EXERCISE REQUIREMENTS
Transcribe all the data below exactly, leaving its pictures out.

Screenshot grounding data
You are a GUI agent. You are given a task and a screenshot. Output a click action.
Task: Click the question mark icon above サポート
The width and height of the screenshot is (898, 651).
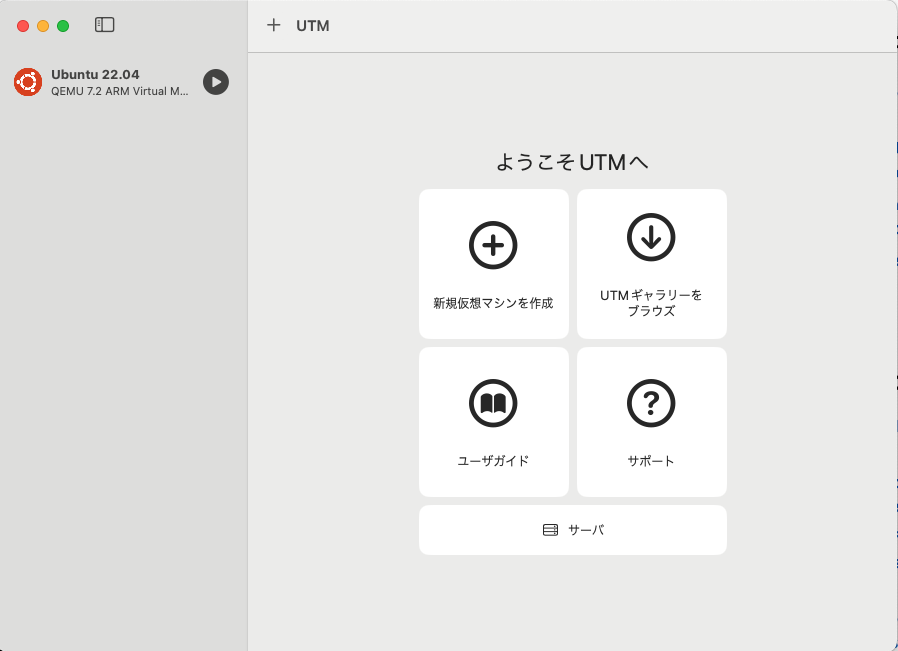(651, 403)
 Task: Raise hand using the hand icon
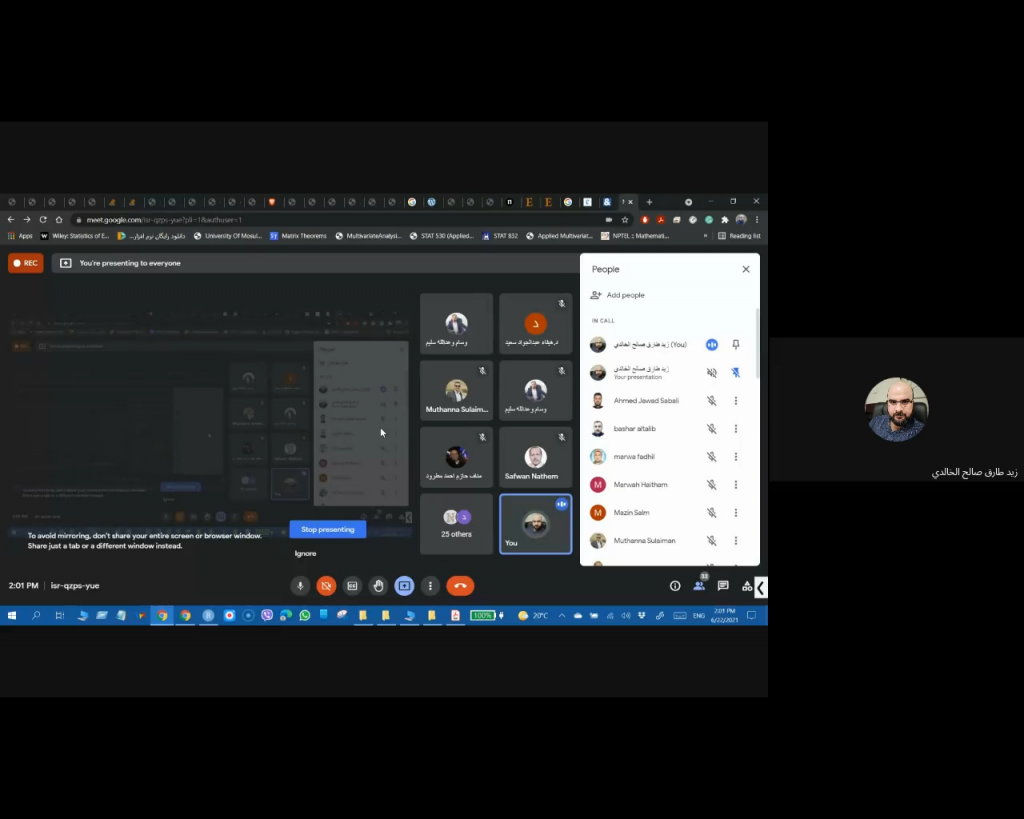coord(378,586)
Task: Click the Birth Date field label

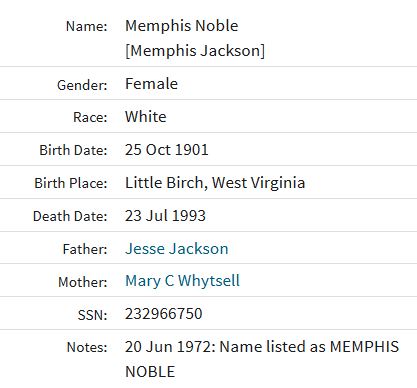Action: pos(73,150)
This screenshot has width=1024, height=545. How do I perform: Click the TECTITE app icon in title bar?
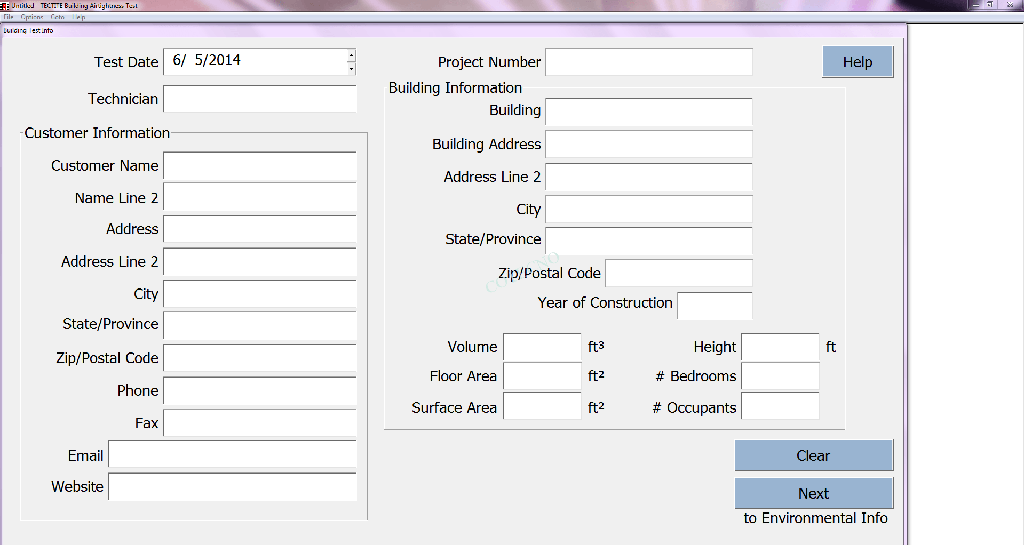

RESPONSE TO THE TASK
You are a GUI agent. You are given a task and a screenshot. Output a click action.
Task: Click the question mark icon above サポート
The width and height of the screenshot is (898, 651).
(651, 403)
 Task: Raise hand using the hand icon
coord(378,586)
Task: Click the Birth Date field label

Action: pos(73,150)
This screenshot has width=1024, height=545. How do I perform: Click the TECTITE app icon in title bar?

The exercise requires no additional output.